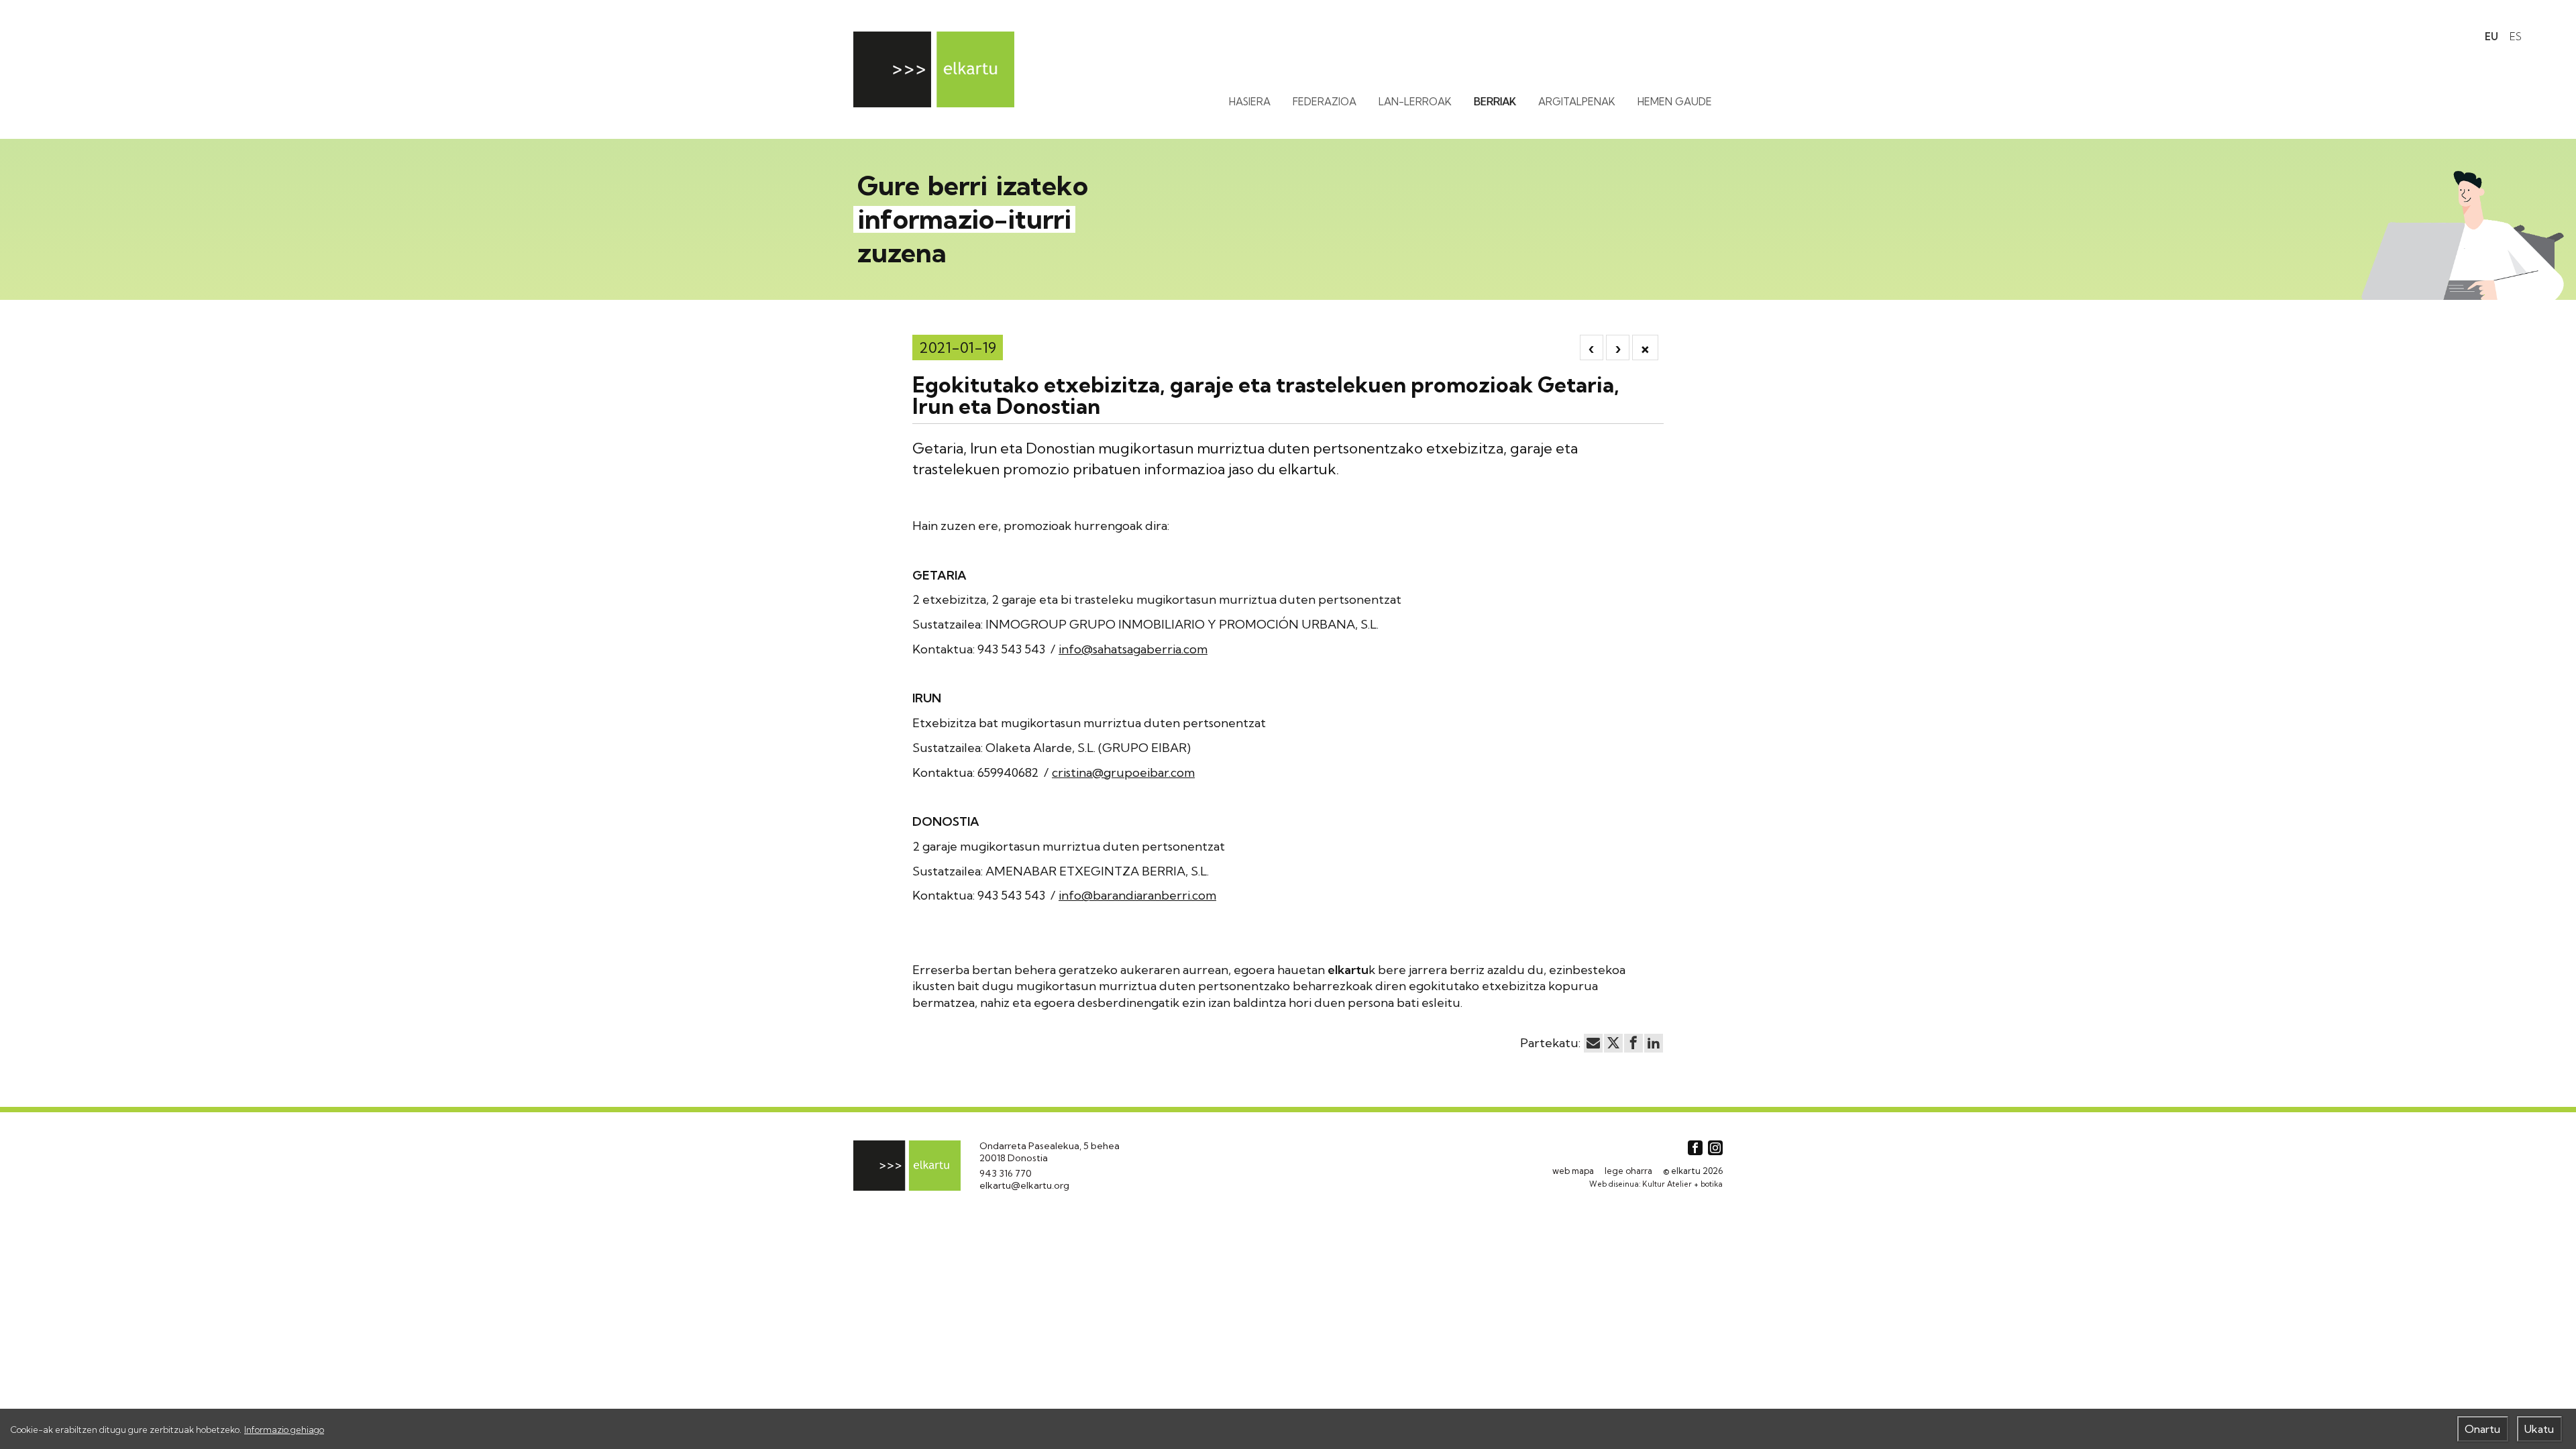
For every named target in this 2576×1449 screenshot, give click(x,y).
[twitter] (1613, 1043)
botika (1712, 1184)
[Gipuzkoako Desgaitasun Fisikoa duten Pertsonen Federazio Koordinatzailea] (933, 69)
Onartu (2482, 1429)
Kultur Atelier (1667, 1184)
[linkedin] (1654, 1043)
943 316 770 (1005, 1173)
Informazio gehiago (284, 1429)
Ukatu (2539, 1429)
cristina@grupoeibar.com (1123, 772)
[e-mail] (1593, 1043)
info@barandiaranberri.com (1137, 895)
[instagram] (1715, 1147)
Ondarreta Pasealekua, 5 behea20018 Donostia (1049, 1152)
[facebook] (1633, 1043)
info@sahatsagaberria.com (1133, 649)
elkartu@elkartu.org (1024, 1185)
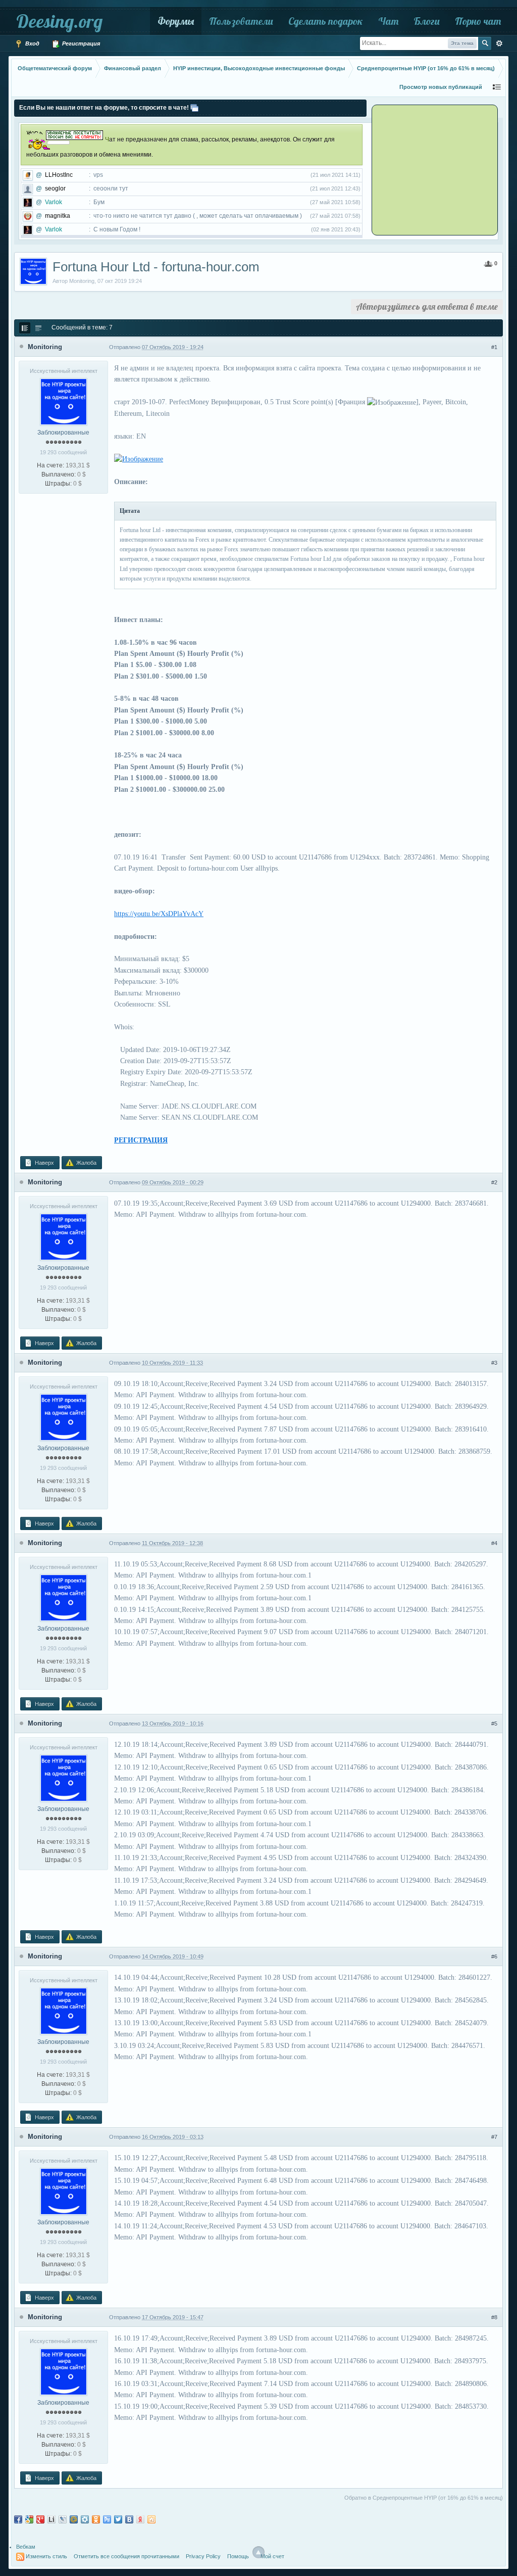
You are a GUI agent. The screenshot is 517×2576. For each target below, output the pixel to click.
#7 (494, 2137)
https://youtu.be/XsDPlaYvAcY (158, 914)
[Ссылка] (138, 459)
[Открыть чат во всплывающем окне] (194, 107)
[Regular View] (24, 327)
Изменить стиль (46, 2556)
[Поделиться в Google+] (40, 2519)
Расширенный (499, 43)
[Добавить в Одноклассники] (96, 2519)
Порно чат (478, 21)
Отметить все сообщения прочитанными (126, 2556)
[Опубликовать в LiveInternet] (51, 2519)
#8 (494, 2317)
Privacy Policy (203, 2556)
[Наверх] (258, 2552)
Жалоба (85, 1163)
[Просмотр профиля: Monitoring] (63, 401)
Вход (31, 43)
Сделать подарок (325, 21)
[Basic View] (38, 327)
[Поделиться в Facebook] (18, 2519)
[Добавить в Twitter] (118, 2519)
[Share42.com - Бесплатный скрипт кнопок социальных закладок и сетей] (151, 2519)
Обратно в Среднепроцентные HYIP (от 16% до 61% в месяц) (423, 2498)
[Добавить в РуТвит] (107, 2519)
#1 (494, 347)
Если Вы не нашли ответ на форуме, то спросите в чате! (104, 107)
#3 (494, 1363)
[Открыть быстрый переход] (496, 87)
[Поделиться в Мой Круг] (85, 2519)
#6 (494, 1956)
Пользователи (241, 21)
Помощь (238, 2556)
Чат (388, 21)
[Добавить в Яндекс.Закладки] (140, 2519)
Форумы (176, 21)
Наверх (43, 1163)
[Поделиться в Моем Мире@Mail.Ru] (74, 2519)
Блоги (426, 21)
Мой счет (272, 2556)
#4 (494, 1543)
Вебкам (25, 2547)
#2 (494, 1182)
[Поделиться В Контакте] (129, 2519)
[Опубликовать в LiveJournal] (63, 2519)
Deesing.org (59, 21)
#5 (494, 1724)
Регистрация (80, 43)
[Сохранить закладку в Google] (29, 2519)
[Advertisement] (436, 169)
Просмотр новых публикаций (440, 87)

= = = =

YOUR GOAL → Quote, word for word, every line starting at the one that contains "Пользователи (241, 21)" and ending with the final line of the entries.

TASK SOLUTION →
Пользователи (241, 21)
Помощь (238, 2556)
Чат (388, 21)
[Добавить в Яндекс.Закладки] (140, 2519)
Форумы (176, 21)
Наверх (43, 1163)
[Поделиться в Моем Мире@Mail.Ru] (74, 2519)
Блоги (426, 21)
Мой счет (272, 2556)
#4 (494, 1543)
Вебкам (25, 2547)
#2 (494, 1182)
[Поделиться В Контакте] (129, 2519)
[Опубликовать в LiveJournal] (63, 2519)
Deesing.org (59, 21)
#5 (494, 1724)
Регистрация (80, 43)
[Сохранить закладку в Google] (29, 2519)
[Advertisement] (436, 169)
Просмотр новых публикаций (440, 87)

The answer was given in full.